Венера и воин - страница 51

стр.

– Господин, мне жаль, если я разгневала тебя.

– Ты сказала, что будешь принадлежать только одному мужчине. Этот дерзкий гладиатор воспользовался моментом.

Он рассмеялся.

– Но я держу мое слово, я не трону тебя, у меня нет в этом интереса. Я хотел быть или первым, или я отказываюсь вообще.

Пила вздрогнула.

– Господин, я благодарю тебя за твое понимание. Валериус, видимо, полагал, что она соединилась с Клаудиусом. Будет лучше не разубеждать его.

– Ах, Пила, если бы только ты не была рабыней, я бы поставил тебя на мраморном цоколе в моем перистиле, чтобы каждый день смотреть на тебя и радоваться. Внезапно он остановился. – Это идея. Я велю изваять тебя из мрамора. В Помпеях есть отличный скульптор, у него там мастерская, ты будешь ему позировать для статуи в человеческий рост.

– Но, господин, я ведь только твоя рабыня, – Пила внезапно почувствовала, как краска бросилась ей в лицо.

– Ну и что? Никто этого не заметит, потому что скульптура будет обнаженной, как греческие изображения богинь. Ты прекрасна, только одно это берется в расчет.

– Я благодарю тебя за честь, господин, – пробормотала явно смущенная Пила.

Валериус улыбнулся.

– Ты радуешь мое эстетическое чувство, ты окупила свою стоимость, а теперь иди и ложись спать, чтобы к утру ты была отдохнувшей.

Пила легла рядом с Друзиллой на матрас.

– Какие планы у господина в отношении тебя? – Друзилле очень хотелось знать это. – Ты должна снова быть в его распоряжении?

– Я не была в его распоряжении, Друзилла. Ни сейчас и до этого тоже нет. Я полагаю, он не желает меня, по крайней мере, я нужна ему не для этого.

– Нет. – Друзилла не могла этого сообразить. – Разве Валериус слепой?

– Совсем наоборот, он хочет иметь меня в виде мраморной статуи, может быть, потому, что меня зовут Пила.

Друзилла натянула на плечи шерстяное одеяло.

– Обезумел, – пробормотала она, засыпая. – Эта германка заставляет мужчин терять разум.


На следующее утро Ромелия рано разбудила рабов. После короткого завтрака все должно было снова быть упаковано и распределено по повозкам и навьюченным животным. Все делалось без сучка, без задоринки, все явно привыкли к своей работе, и все шло как по маслу. Только Пиле не находилось дела, и Друзилла посылала ее то туда, то сюда, занимая поручениями, чтобы Ромелия не обратила на нее внимания. Если рабы хлопотали, как муравьи, у хозяйки нареканий не было.

И они продолжили свое путешествие. Виа Аппиа прямым шнуром уходила вдаль. Все, что мешало дороге, было убрано в сторону. Римляне, казалось, не знали обходных путей. Никаких отклонений, никаких изгибов. Дорога должна была быть прямой.

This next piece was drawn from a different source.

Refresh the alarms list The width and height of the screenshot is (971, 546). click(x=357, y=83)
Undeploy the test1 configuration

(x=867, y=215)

В последующие несколько дней путешественникам встречалось много людей, двигавшихся по Виа Аппиа, ничего особенного не происходило, и Пила снова погрузилась в раздумья. Она думала о том вечере и словах Валериуса. Ей было сложно следовать за ходом его мыслей. Валериусу она доверяла, тем не менее постоянно была настороже, хотя до сих пор он всегда выполнял то, что обещал. Пилу успокаивало, что хозяин больше не проявлял к ней физического интереса. Он хотел смотреть на девушку, радоваться ее красоте, ничего больше. Пила не находила в этом ничего предосудительного. Воспоминание о том, что он хотел видеть изваянным из мрамора ее тело, даже развеселило ее.

Ромелии она, напротив, должна была остерегаться. Даже дружелюбие с ее стороны нужно было встречать с опаской.

Она была капризна и непредсказуема, ее не останавливало то, что она сделает другого несчастным, если только это принесет ей выгоду. То, что она могла проявлять бессердечие также и к людям своего круга, Пила уже видела, когда Ромелия бесцеремонно выставила свою соседку Флавию за ворота. Потом ею владели другие мысли. Она подумала о Клаудиусе и почувствовала странную вяжущую боль в груди. С момента пиршества она его больше не видела, и отъезд из Рима дался ей тяжело. Хотя ей это и не подобало, она бы с удовольствием побеседовала с ним, охотно посидела бы рядом, как тогда, в парке, на маленькой каменной скамье позади храма. Она чувствовала, что он не суровый и безжалостный воин и что его грубая оболочка – лишь результат воспитания в школе Лентулуса. Под этой оболочкой билось живое сердце, способное понять, что в жизни есть нечто другое, более стоящее, чем ценой своей жизни вызывать ликование толпы на арене.